Non si tratta di un semplice slogan, bensì di una nuova concezione della mobilità individuale. È un cambio radicale di paradigma. Immaginiamo, ad esempio, una berlina di lusso tradizionale, lunga oltre 5 metri, dotata di superfici vetrate oscurate e vernice nera. Dove siede il cliente? Al posto di guida? No, molto probabilmente occupa la seduta posteriore destra in configurazione chaise longue e sfrutta l’entertainment di bordo, lasciando all’autista il compito di gestire la vettura. Ebbene, in futuro, quando verrà meno la necessità di “guidare” l’auto, il Cliente potrà sedere anteriormente, godendo di una visuale eccezionalmente ampia e di soluzioni d’intrattenimento parificabili a un home theatre. Per me, questo è viaggiare in prima classe.

Questo inedito approccio può essere interpretato come una profezia o un’anticipazione del futuro?

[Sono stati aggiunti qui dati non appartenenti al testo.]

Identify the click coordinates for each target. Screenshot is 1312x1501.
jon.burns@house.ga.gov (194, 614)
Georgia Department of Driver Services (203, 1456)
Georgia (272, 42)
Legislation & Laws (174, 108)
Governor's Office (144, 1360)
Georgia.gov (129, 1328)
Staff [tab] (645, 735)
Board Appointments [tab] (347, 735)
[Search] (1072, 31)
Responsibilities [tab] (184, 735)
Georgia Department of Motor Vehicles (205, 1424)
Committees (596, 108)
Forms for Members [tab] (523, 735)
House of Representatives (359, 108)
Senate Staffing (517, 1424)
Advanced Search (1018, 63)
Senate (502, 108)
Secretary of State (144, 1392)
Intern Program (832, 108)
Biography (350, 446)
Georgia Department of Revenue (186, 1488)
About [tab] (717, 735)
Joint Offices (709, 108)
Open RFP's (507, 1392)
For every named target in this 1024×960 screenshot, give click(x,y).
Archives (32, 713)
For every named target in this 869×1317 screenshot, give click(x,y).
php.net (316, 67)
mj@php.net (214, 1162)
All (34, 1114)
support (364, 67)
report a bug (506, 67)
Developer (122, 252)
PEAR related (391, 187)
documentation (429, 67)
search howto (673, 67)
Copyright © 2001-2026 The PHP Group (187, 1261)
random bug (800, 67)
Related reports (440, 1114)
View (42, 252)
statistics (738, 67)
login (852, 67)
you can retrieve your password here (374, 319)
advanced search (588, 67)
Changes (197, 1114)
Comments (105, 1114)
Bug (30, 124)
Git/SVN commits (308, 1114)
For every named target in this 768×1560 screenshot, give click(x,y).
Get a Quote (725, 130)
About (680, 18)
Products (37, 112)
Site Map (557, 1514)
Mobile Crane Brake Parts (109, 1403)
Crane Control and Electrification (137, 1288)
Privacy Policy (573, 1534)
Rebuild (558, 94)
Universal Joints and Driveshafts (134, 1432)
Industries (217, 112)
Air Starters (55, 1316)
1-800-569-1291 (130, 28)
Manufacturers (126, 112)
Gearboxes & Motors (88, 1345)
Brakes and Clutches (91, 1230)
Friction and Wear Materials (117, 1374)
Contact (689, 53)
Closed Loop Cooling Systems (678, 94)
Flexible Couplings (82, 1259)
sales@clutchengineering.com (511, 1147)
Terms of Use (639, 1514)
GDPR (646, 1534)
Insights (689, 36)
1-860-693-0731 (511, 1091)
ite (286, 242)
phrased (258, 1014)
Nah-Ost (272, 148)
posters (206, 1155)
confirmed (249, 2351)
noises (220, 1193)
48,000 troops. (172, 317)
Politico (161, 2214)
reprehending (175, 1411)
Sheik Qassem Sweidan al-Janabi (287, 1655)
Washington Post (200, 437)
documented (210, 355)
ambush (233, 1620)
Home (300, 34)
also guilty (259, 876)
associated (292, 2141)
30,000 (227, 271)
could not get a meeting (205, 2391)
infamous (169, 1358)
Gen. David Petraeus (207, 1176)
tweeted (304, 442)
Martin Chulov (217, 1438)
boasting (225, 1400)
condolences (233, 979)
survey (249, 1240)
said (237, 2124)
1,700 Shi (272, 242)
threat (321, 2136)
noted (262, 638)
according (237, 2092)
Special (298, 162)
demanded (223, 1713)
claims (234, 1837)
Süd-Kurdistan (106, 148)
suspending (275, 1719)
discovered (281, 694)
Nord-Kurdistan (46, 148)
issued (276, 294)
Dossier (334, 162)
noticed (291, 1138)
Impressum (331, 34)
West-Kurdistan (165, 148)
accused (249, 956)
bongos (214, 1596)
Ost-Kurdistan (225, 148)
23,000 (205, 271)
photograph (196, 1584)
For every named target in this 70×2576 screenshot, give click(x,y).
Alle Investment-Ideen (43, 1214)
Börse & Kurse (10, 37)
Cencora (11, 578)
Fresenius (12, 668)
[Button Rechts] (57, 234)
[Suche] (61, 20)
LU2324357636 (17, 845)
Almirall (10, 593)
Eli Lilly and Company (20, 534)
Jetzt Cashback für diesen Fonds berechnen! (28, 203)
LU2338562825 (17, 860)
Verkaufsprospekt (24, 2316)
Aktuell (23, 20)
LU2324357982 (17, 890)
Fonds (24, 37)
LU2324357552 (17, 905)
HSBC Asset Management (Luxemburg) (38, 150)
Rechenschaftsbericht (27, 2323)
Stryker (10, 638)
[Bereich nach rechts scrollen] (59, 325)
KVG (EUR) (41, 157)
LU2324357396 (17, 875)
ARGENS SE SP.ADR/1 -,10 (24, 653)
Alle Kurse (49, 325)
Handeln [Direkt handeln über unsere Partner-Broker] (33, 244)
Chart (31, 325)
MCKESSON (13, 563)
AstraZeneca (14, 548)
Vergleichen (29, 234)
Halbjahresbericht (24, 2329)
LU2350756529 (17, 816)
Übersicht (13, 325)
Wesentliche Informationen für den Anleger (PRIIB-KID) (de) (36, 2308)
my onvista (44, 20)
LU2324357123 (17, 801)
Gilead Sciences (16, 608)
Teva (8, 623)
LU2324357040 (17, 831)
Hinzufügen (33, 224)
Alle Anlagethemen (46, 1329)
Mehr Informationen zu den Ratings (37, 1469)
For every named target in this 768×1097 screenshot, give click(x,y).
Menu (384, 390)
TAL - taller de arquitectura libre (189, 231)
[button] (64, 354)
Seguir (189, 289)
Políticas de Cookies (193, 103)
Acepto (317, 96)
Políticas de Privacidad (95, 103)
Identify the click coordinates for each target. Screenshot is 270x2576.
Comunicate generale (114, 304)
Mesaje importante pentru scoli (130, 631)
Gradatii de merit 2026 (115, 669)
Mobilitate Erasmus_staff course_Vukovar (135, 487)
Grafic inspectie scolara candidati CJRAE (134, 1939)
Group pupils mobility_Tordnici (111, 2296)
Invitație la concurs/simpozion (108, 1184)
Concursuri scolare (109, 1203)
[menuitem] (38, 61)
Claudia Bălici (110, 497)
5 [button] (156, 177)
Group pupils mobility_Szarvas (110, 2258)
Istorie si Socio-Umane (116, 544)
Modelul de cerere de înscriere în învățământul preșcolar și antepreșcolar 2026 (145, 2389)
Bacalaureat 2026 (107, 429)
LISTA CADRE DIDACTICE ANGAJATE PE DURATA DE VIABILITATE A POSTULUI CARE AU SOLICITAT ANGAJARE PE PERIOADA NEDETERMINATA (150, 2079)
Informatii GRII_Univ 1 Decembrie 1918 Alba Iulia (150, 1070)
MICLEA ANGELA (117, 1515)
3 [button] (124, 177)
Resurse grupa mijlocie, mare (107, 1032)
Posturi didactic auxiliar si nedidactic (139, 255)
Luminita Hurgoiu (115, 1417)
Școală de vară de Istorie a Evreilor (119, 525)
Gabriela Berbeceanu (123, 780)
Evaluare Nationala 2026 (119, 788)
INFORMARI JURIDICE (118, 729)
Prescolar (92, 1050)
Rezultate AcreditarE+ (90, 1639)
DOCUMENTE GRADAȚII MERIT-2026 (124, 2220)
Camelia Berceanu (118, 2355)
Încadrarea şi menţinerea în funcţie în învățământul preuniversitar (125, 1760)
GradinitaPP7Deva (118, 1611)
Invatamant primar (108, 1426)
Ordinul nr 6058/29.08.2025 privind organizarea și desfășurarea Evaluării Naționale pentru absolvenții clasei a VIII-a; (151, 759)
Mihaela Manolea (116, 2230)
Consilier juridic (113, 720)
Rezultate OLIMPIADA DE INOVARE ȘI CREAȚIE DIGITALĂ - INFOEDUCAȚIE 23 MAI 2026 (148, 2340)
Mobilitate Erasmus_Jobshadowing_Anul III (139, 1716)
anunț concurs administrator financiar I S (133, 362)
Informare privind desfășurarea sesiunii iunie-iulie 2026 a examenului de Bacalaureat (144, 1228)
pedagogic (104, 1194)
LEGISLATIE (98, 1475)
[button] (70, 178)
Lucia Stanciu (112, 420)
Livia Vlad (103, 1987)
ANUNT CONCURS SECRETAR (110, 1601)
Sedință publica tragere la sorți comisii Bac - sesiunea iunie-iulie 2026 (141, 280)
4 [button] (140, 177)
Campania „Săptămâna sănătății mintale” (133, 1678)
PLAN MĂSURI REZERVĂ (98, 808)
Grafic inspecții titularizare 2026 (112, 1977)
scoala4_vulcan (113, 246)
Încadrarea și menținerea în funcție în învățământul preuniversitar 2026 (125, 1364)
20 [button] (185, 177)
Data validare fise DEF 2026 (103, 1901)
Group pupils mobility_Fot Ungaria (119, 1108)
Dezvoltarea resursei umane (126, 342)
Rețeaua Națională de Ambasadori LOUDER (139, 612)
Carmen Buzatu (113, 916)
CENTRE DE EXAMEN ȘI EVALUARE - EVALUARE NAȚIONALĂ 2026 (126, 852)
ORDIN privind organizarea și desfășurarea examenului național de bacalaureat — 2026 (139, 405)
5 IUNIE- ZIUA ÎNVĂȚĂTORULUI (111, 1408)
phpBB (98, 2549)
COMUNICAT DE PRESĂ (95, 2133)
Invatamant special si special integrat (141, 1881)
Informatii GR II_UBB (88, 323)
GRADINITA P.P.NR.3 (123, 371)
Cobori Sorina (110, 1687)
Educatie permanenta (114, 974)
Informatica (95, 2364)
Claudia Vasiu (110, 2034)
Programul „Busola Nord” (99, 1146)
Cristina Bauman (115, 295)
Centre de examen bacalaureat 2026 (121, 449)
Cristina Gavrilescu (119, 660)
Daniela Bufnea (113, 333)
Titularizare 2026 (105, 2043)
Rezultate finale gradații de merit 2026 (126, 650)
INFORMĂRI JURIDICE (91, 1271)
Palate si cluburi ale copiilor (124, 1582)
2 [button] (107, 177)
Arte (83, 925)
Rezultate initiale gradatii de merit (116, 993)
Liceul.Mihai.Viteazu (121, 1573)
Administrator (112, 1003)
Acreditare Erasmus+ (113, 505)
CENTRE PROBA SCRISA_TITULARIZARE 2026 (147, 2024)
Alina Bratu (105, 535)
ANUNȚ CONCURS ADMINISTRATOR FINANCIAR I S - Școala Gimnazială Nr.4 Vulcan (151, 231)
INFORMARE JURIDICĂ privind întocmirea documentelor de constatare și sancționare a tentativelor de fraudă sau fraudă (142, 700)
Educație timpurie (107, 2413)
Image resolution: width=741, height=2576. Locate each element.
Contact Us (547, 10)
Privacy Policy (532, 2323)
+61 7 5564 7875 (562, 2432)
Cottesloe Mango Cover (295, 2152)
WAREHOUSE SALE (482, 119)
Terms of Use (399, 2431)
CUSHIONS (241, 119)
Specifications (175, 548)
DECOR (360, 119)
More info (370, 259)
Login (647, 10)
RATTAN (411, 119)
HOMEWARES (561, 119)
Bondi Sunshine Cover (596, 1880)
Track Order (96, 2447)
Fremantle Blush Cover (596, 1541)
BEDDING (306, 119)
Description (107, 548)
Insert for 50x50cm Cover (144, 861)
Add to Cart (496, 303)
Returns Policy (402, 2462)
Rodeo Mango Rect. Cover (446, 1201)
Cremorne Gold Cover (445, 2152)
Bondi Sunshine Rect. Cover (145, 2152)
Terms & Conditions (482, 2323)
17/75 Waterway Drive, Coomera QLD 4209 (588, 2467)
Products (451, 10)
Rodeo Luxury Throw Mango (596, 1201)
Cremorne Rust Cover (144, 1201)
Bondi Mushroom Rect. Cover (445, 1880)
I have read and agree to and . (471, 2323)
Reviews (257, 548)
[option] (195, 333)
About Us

Nel 2017 e nel 2019, quando svelammo rispettivamente le concept Audi AI:CON e Audi AI:ME, ci ispirammo a una “vision” del futuro. Proiettavamo l’idea di vettura a una distanza temporale compresa tra dieci e vent’anni. Ora, diversamente, lavoriamo a progetti che tengono conto di un rapido passaggio alla produzione di serie. A settembre, ad esempio, in occasione dell’IAA di Monaco presenteremo la show car Audi grandsphere. Un’avanguardistica interpretazione della mobilità nel segmento di lusso nonché un esempio di sviluppo stilistico dall’interno verso l’esterno, definendo in primis le linee e le caratteristiche dell’abitacolo in funzione delle esigenze degli utenti e, solo in un secondo momento, il design della carrozzeria.